Daniel Pomerantz (1904–1981) was born in Šiauliai to a family of Jewish entrepreneur. In 1920, he was accepted to Kaunas Juozas Naujalis School of Music where he studied with Itzhak Vildman-Zaidman. Since 1922, he studied violin with Willy Hess at the Berlin Conservatoire. In Vienna he attended master classes given by Bronisław Huberman, a renowned violin virtuoso. (According to Danutė Pomerancaitė, Pomerantz’ daughter, also a violin professor, Huberman was fascinated by Daniel’s talent, would not accept payment for his lessons, and wanted to adopt him.)
While in Berlin, Pomerantz played in cafés and Marek Weber orchestra, at the time one of the most popular orchestras in Europe.

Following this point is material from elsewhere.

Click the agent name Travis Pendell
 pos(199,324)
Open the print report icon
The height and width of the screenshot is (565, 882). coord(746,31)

Weber himself was an outstanding violinist; his orchestra recorded a number of pop music plates of shellac sought after around the world. At the time among the students of Berlin Conservatoire and members of Weber’s orchestra was Eddie Rosner, a jazz trumpeter dubbed the ‘white Luis Armstrong’. Upon returning to Kaunas around 1933, Pomerantz formed an ensemble of multiinstrumentalists. The ensemble performed in Konradas and Monika cafés and not before long started competing with the celebrated Hofmeklerband in terms of mastery.

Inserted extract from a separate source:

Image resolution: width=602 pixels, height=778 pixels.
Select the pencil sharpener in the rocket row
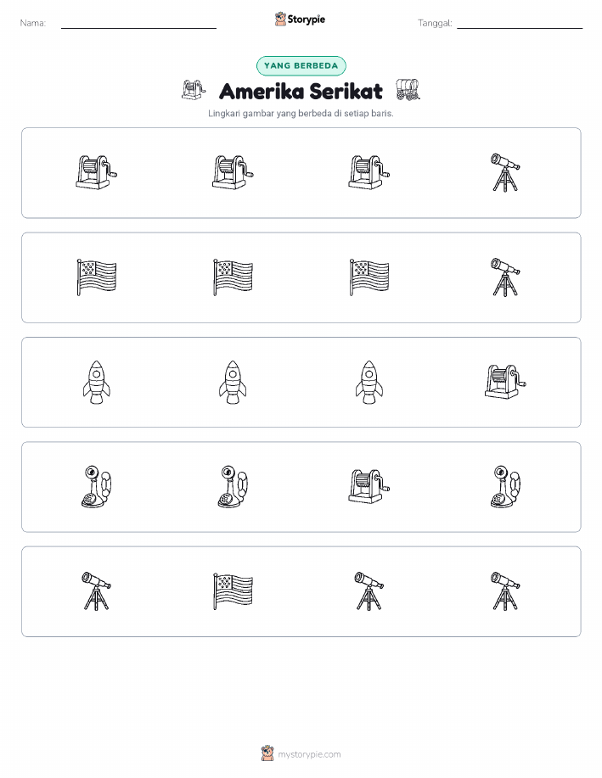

Contemporaries remember Pomerantz as an extraordinarily agile and original musician, and resourceful manager. He liked to play solo violin in cafés; he played almost the entire violin repertoire fascinating his listeners by virtuoso passages and improvisations. He excelled in Spanish and Gypsy melodies.

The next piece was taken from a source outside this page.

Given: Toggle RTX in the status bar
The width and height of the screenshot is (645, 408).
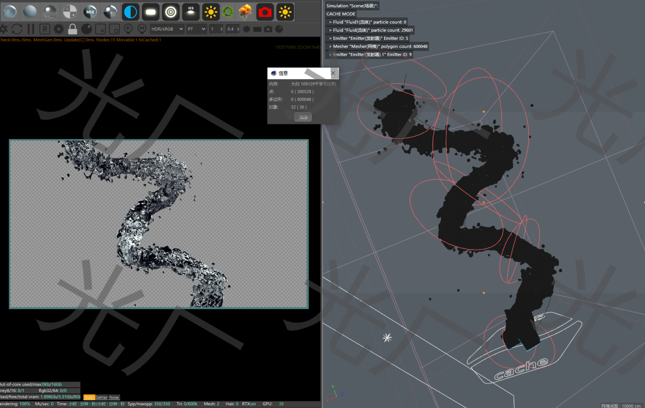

In 1936, orchestra under the baton of Pomerantz joined by recording studio orchestra members and soloist Antanas Dvarionas recorded for London’s label Columbia 11 plates of shellac featuring fashionable tangos, waltzes and foxtrots. In terms of recording sound, Pomerantz’s orchestra can easily be compared to the celebrated Weber orchestra.
During the Nazi occupation Pomerantz was imprisoned in Kaunas Ghetto and Dachau concentration camp. In Kaunas Ghetto together with Moishe Hofmekler he formed 40 musicians’ orchestra, which performed large format symphonic music concerts.
After the war, having escaped the fate of many of Jewish people, he played in Kaunas Operetta, Tulpė café, later in the Lithuanian State Symphony Orchestra. He immigrated to Canada in 1974.